Antihero’s “Worst of the Worst”: Todd Francis Retrospective hits LA August 12th at Subliminal Projects. 
Photos: Jonathan Mehring
Welcome back, Todd! Can you tell folks how the idea for the Worst of the Worst retrospective came about?
Its funny, I did an art show at Austin’s No Comply Skateshop last year during South by Southwest as part of Vans’ 50 Year celebration, and my former rep Yong-Ki Chang and I started talking to Doug Palladini about how we could do a pretty sizable art show based on my decades of work with Antihero.  Considering most of the Antihero team is sponsored by Vans, it made perfect sense.  From there, it was off to the races.
And it started with the House of Vans Brooklyn retrospective! What were some of your favorite highlights from that first opening night in Brooklyn? 
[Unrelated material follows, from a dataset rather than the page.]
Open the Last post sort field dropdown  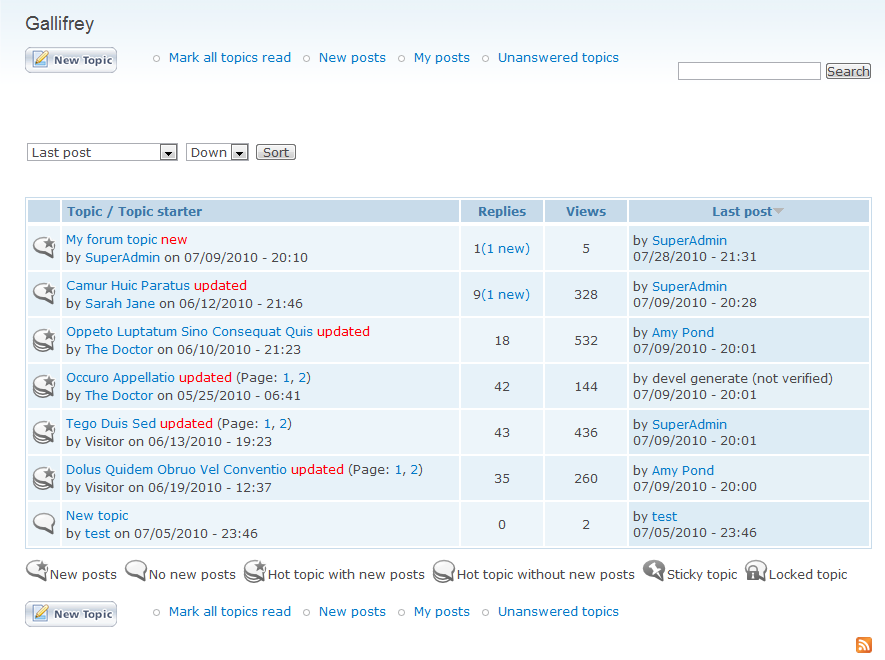click(102, 152)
Brooklyn was a really great time, I was blown away by the turnout.  For me, the highlight was the set that HO99O9 played; they were so goddamn good.  I knew they’d be good, but man, people were losing their shit.  Julien was in the pit, which made my night.  Having The Blackouts playing music for the whole first half of the night meant a lot to me too.  And some people came up to me and told me what big fans of my work with Antihero they are, that’s always really nice to hear, and humbling. The Art Talk the next day was pretty fun.  Hopefully I didn’t ramble too much.  Mostly I just talked about how lucky I’ve been in my association with Antihero.  Someone asked me about my daughters, and it kind of choked me up a little.  I’m sure that was pretty uncomfortable for everyone in attendance.  Oh well!
What were some of your early artistic influences?  What kind of stuff did you find funny that you think has influenced your work?
I grew up digging through old copies of Heavy Metal magazine and comic books, and Mad magazine was a big one for me too.  When I was really little, I dug Richard Scarry books a lot too, all the little details and stories buried on each page were fun to dig through.  But movies like The Jerk, The Blues Brothers, Caddyshack, and especially all the Mel Brooks movies, those all had just as huge an impact on me as any two dimensional artwork ever did.  I spent my entire teenaged years quoting all those movies with all my deranged neighborhood friends.
What’s your favorite skateboard graphic? What was the first board graphic you remember being fascinated by or just in awe of?
Probably my all time favorite skate graphic was Natas’ first panther graphic on SMA, the yellow one.  He was a friend of mine at school, and seeing that bright yellow deck on the wall in a shop just blew me away.  I look at it now, and its not like its the most incredible piece of art ever drawn, but at the time, It blew me away, because this guy I knew had his own name on a skateboard.  Pull the personal side of things out of the equation, and I was always amazed by all of VCJ’s early graphics with Powell.  My first nice deck was the Ray Bones Sword and Skull, and I would stare at that artwork, and the Powell Dragon top graphic, and I just couldn’t understand how those things could be drawn so well.  The details and the linework just blew my mind.  
When you were creating your iconic skateboarding graphics for Antihero, what was that process like?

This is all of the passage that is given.